She entered Scripps College, in Pomona, intending to study art. But after taking a class with Robert Palmer, a classics professor, she switched majors, graduating with a degree in classics in 1958. The year before, she had married a fellow student, Herman J. Ruether, who was studying political science.

Along with her daughter Mimi, she is survived by Mr. Ruether; another daughter, Rebecca; her son, David; and two grandchildren.

She remained in Pomona for graduate school, receiving a master’s degree in classics and Roman history from the Claremont Graduate School in 1960 and a doctorate in classics and patristics from the Claremont School of Theology in 1965.

By then she had given birth to her three children, and she had also lost her job at Immaculate Heart College; it was the last time she would teach at a Catholic institution. After a summer as a civil rights worker in Mississippi, she accepted a position teaching at Howard University, a historically Black institution.

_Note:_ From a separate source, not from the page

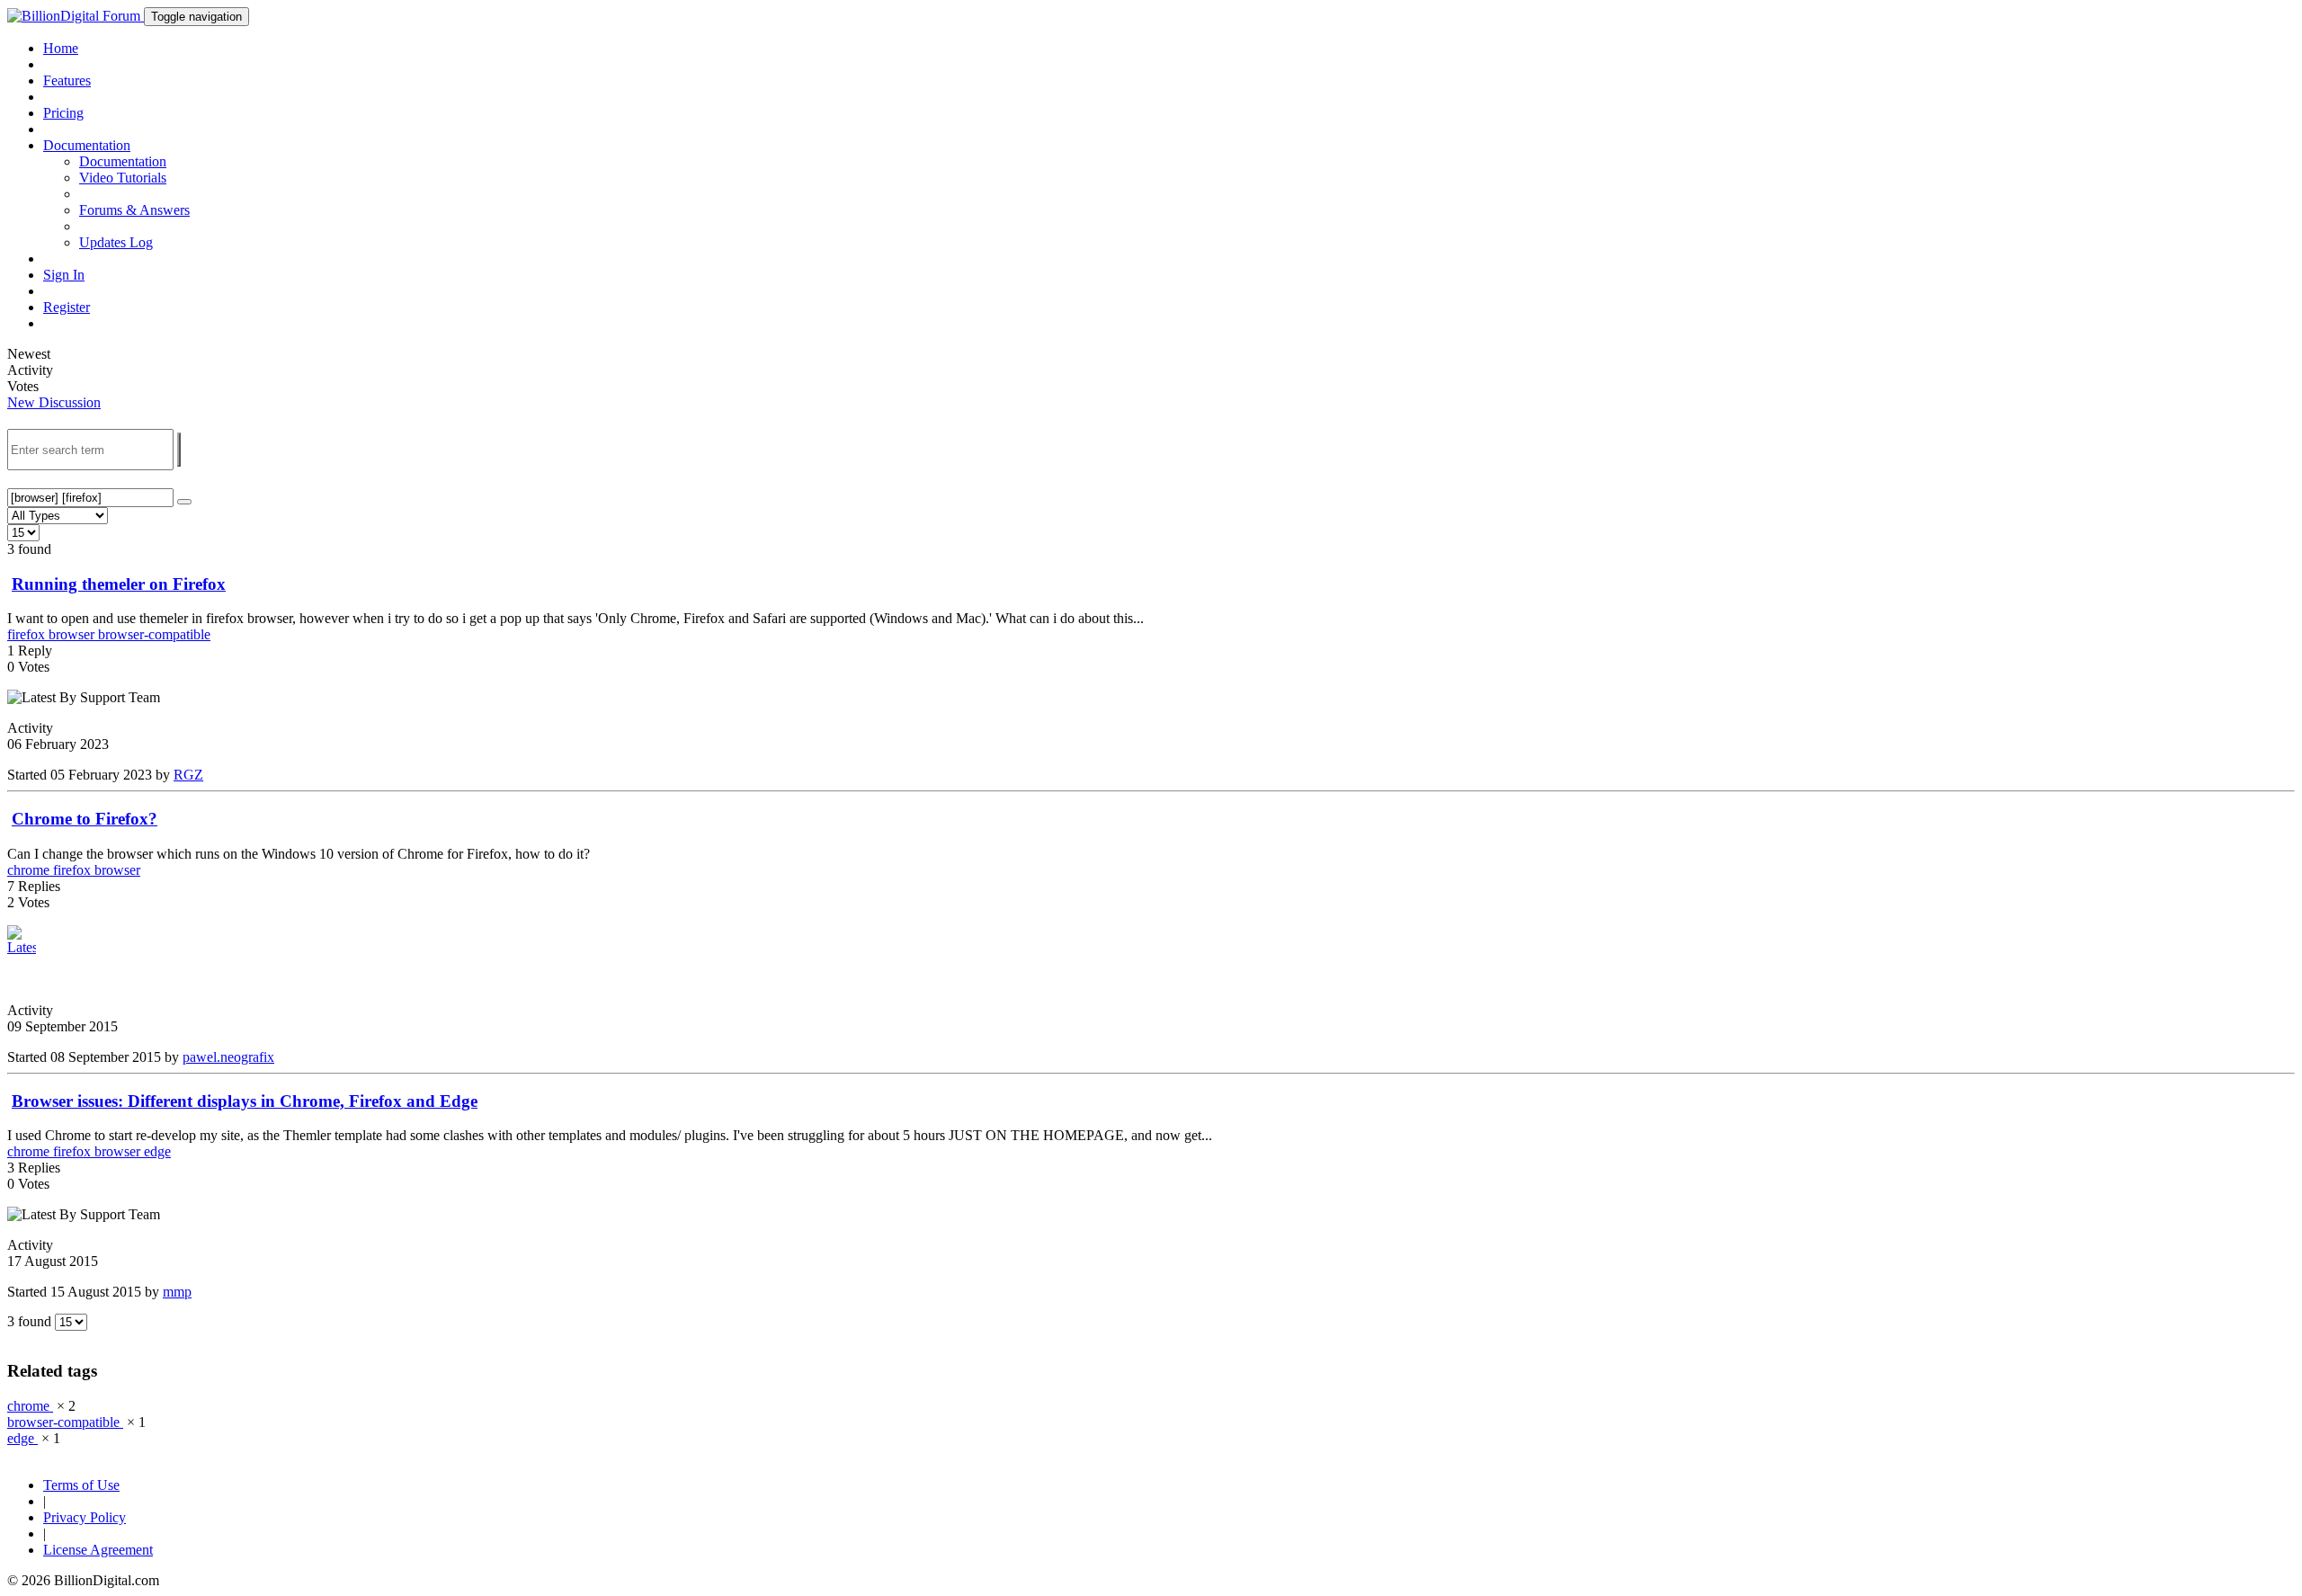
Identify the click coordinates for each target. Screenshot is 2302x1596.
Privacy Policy (84, 1517)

While in Mississippi, she had first encountered the early stages of the Black Power movement. She engaged with it more fully at Howard.

“What you experienced in Mississippi was looking at the United States from the Southern Black side,” she told Conscience magazine. “You see the white dominance and the racism. That has always been very important to me in terms of social justice: that you put yourself on the other side and you see things from the context of the oppressed.”

Off campus, she participated in antiwar and civil rights protests, and more than once she ended up in jail. But her scholarship was of a sufficient caliber that she was invited to be a visiting professor at Harvard Divinity School in 1972, with the understanding that she was trying out for a possible faculty job.